I recently re-watched the television series ‘Lost’, a television program that aired early in the 21st century, from 2004 to 2010. I submit to you that I caught a few episodes here and there somewhere between 2009 and 2010. I was not as fully committed to the characters or the plot then as I was this time. In very brief form, it follows the lives of a group of survivors who boarded a plane in Sydney, Australia to Los Angeles. Along the way their plane crashed on an island. The show centers around the survivors and their journey to go from lost to found.
If you have a wandering spirit, enjoy the philosophy of epistemology, or enjoy a riveting storyline with quality character development you will not go wrong investing time to watch the program. I will say, however, that it is easy to fall down numerous rabbit holes when it comes to fan theory, namely the internet diaspora that continues to debate many aspects of the plot, characters and ultimate meaning of the program. You, my fair reader, are welcome to journey those paths.
After awhile I gave up trying to make sense of most of it and rather I relished in the character development and deeply intense dialogue between the characters. What enriches the program is how you get to know the characters so very intimately and more importantly how they grow together — from being complete strangers stranded on an island following a plane crash to experiencing so many obstacles in their struggle to survive.

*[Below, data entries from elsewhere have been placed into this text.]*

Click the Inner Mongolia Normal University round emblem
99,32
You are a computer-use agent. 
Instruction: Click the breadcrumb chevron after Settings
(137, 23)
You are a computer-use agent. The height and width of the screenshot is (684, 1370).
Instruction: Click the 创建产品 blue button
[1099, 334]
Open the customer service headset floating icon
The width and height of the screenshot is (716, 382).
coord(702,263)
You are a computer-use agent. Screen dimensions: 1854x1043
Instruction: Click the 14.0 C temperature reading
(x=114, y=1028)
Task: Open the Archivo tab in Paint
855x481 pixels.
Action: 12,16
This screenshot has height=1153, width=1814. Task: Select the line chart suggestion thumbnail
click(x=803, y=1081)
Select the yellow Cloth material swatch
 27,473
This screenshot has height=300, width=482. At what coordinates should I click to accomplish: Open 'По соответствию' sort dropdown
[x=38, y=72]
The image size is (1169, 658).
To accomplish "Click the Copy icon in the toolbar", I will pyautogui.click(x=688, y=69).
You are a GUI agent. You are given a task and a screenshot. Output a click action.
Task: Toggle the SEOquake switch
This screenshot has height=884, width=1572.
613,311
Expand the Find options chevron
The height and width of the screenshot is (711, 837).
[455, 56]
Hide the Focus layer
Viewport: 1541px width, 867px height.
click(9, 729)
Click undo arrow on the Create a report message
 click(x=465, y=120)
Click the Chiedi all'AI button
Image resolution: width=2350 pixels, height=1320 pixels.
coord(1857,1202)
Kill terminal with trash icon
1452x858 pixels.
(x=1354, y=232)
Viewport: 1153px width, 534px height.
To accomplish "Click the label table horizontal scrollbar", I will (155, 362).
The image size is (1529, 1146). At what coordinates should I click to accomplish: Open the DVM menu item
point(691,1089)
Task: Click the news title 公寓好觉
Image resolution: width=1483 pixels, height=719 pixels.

The series finale had me on the edge of my seat leaning on every word. The finale dialogue between the main character and his father caught me going back to listen to it again and again. It, for me, answered the true purpose of the show. It is also a touching tribute to life. A dialogue that transcends time (no pun intended for all the Lost fans) to bring us back to this moment.
I see it as an opportunity to take stock of the relationships in our lives — with our spouse, children, parents, brothers, sisters, anyone with whom we come in contact and engage in some meaningful way if even for mere seconds. Endulge yourself:
“Everything that has happened to you is real…all those people…are real too…”
Pilgrimage teaches us that every moment is real and has a reason. We are not alone on this journey — friends, family, strangers — thy are real too — their experiences, emotions, and journeys. They are all entwined on our journey. It can’t be taken for granted. Never lose sight of how experiences and interactions shape who we are and transform us into who we become, which hopefully is the best version of ourselves that God intended.
“The most important part of your life was the time you spent with these people…nobody does it alone…you needed them and they needed you…”
The heart of the matter. It is not going to be the possessions, accolades or accomplishments that rank the highest and best. It will be the time I spent with you, you with me; the time we let each other “in” to help heal when wounded to celebrate when elated or be when jut plain bored. We do not do it alone. When we arrive at the end of this journey I imagine that what will mean the most are the times spent with people and not things.
“…to remember and let go”
One of the hardest aspects of pilgrimage is the constant movement, coming and going — saying hello only to say goodbye. Even if our meeting is fleeting, lasting shortly let it not deter us from remembering sweetly the moments together. Even though we have to let go we know that we can let go for now with hope and grace that our paths will cross again in time.
Everything that has happened to us is real. The most important part of life is the time we spend with people, because no one does it alone and whether our time together is life long or fleeting these moments we will remember so we can let go and move on.